Data excerpts:
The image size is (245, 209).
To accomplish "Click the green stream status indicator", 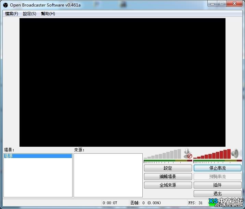I will 212,204.
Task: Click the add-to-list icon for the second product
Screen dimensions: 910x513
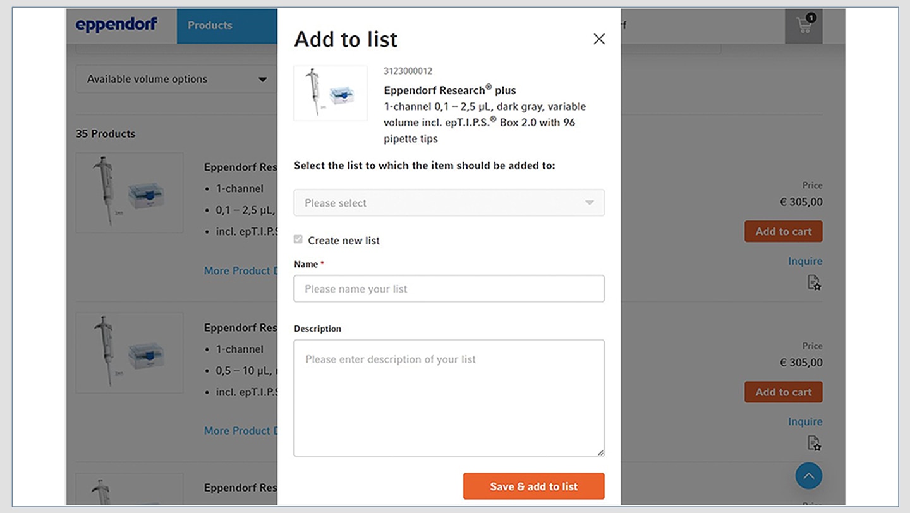Action: point(814,443)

Objective:
Copy the stretch of the listing from the line containing "Task: Click the" through the end of the listing, including the request, and add 115 to every coordinate in the answers. Omit the pictures.

Answer in full:
Task: Click the add-to-list icon for the second product
Screen dimensions: 910x513
Action: point(929,558)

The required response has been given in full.